Your book is correct. We write ממנו and say mimenu (historically mimmennu, and before a geminated letter we usually don't write yod "י" for the sound "i").


----------



## Gwunderi

origumi said:


> Your book is correct. We write ממנו and say mimenu (historically mimmennu, and before a geminated letter we usually don't write yod "י" for the sound "i").



Thanks a lot, origumi

I'm glad, since mimeni sounds much better than mameni.

 "Reverso" נראה שלפעמים כותבים שטויות ב

geminated: ואפילו למדתי מילה חדשה באנגלית

תודה רבה
גבונדרי


----------



## bazq

Just note that it's true the standarized Modern Hebrew form of ממנו is [mimen*u*], but Israelis say [mimen*o*] much more often. I can't remember the last time I heard [mimenu] in a regular conversation (you can hear it on TV and on the radio, and of course see it when you encounter a vocalized text with niqqud). If you are learning Hebrew in order to speak with Israelis, [mimeno] would be the preferred form.


----------



## Gwunderi

bazq said:


> Just note that it's true the standarized Modern Hebrew form of ממנו is [mimen*u*], but Israelis say [mimen*o*] much more often. I can't remember the last time I heard [mimenu] in a regular conversation (you can hear it on TV and on the radio, and of course see it when you encounter a vocalized text with niqqud). If you are learning Hebrew in order to speak with Israelis, [mimeno] would be the preferred form.
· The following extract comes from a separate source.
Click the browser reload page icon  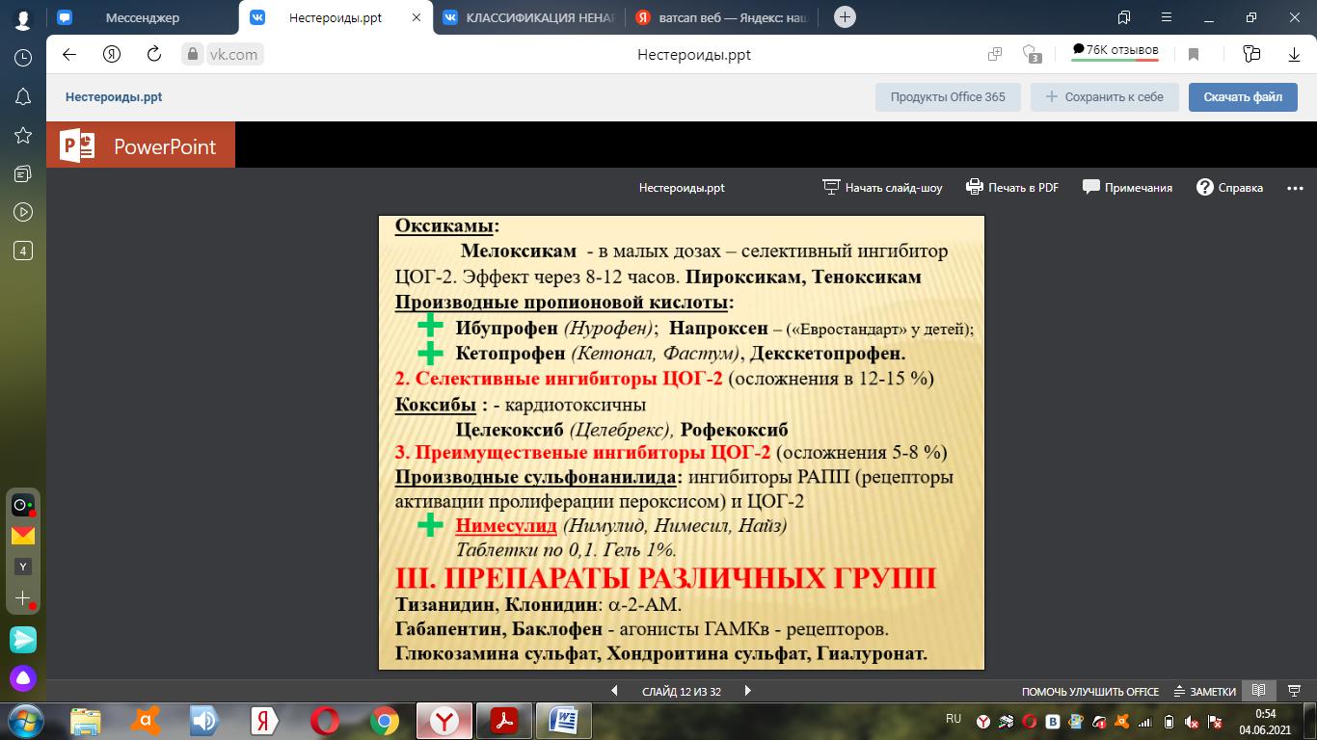coord(153,55)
Thanks for your clarification. "Mimeno" is also more "logical", since most masculine singular suffixes end with "o": אותו, שלו, איתו etc. I'll keep it in mind, and also pronounce it this way when I'll have a chance once.

שלום
גבונדרי


----------



## DieHigh

It's not at all uncommon to hear people say "mimenu" in regular conversations, but it's used in the sense of מאיתנו.


----------



## Gwunderi

DieHigh said:


> It's not at all uncommon to hear people say "mimenu" in regular conversations, but it's used in the sense of מאיתנו.



As long as people understand each other 

I also had to get used to it, for normally the ending -nu is for the 1st person plural:
שלנו, אותנו איתנו, etc., and at the beginning I often mixed them up.

I ask myself if maybe the many עולים חדשים introduce such strange forms; for a beginner it comes more spontaneous to say mimenu for meitanu, and so it becomes "common use"?

תודה ולילה טוב
גבונדרי


----------



## hadronic

That's weird... The French side of Reverso shows "mimènou", English side shows nikud מַמְּנוּ (which actually means "we financed" -  globally all vocalizations seem computer generated and plain wrong), and the automated voice (in the app) says "mimenu"... It goes in all directions.



origumi said:


> Your book is correct. We write ממנו and say mimenu (historically mimmennu, and before a geminated letter we usually don't write yod "י" for the sound "i").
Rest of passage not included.